(Stored data)

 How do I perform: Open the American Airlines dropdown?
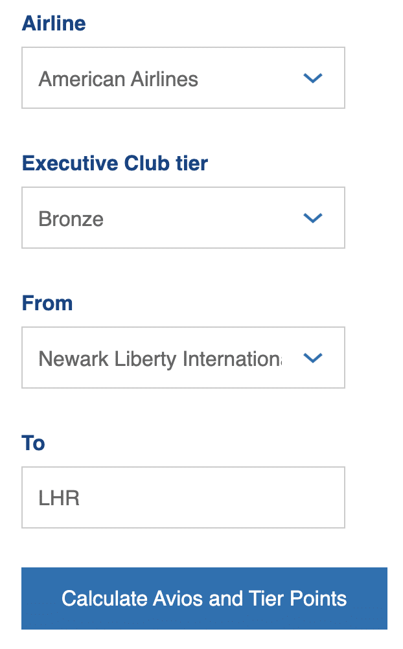pyautogui.click(x=183, y=78)
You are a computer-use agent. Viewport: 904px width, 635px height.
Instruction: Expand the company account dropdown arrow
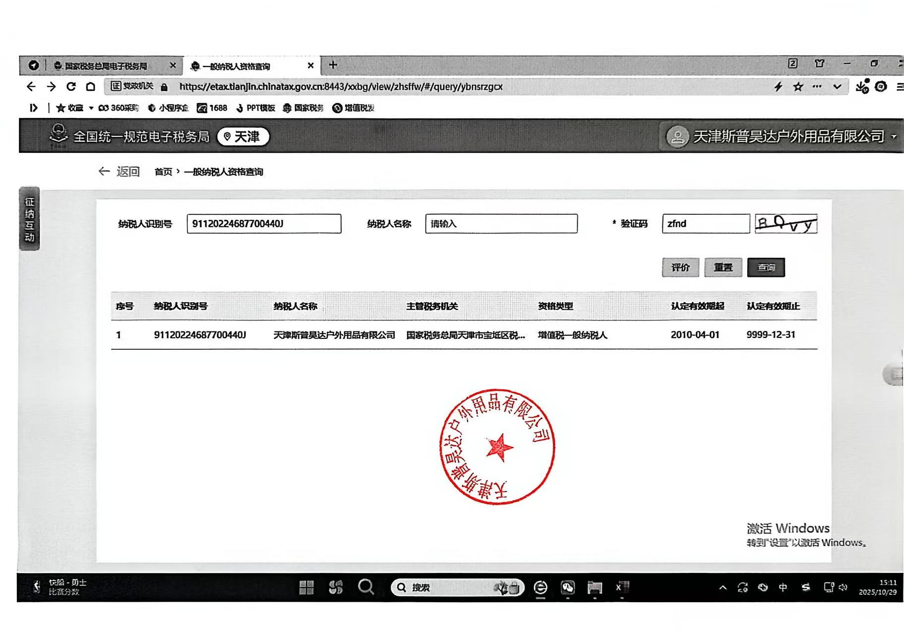[x=894, y=136]

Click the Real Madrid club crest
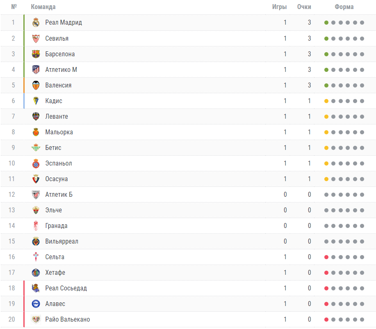36,23
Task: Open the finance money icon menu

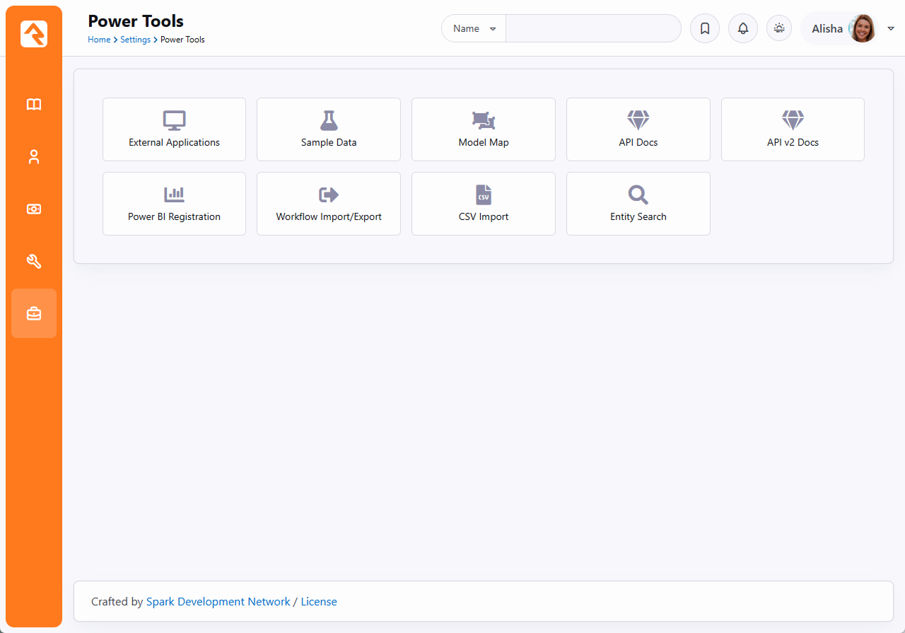Action: [x=34, y=209]
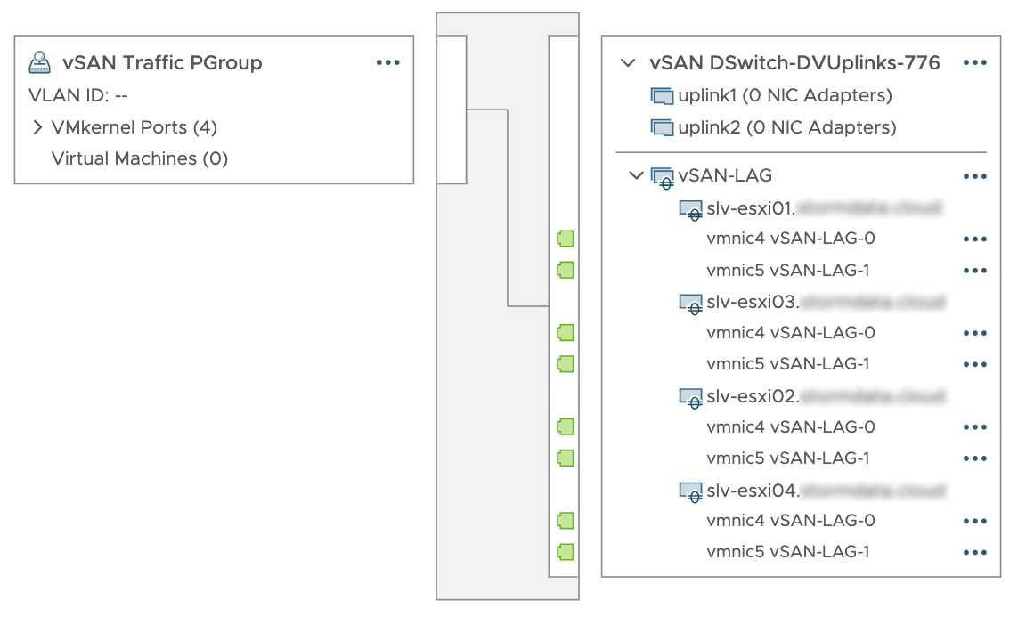The width and height of the screenshot is (1026, 641).
Task: Expand the VMkernel Ports (4) list
Action: pos(37,127)
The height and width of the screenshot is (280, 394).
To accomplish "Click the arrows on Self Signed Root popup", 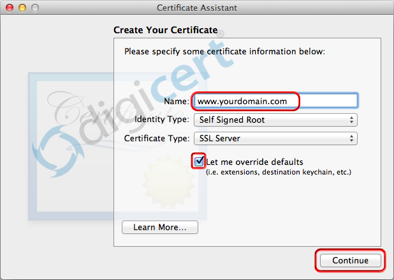I will coord(352,120).
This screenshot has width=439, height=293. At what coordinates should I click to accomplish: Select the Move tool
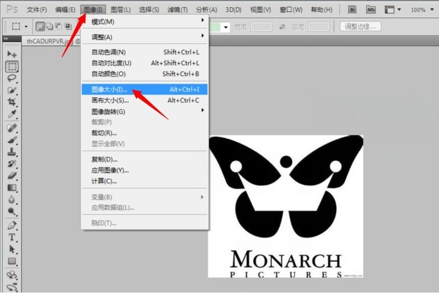point(12,54)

(End Stored data)

_Assignment:_
Reproduce the final stretch of lines exactly: the line containing "This screenshot has" through the last line of the data, both included. Pictures do not belong in the copy.

_Finished exercise:_
This screenshot has width=439, height=293. At what coordinates should I click to accomplish: Select the Move tool
point(12,54)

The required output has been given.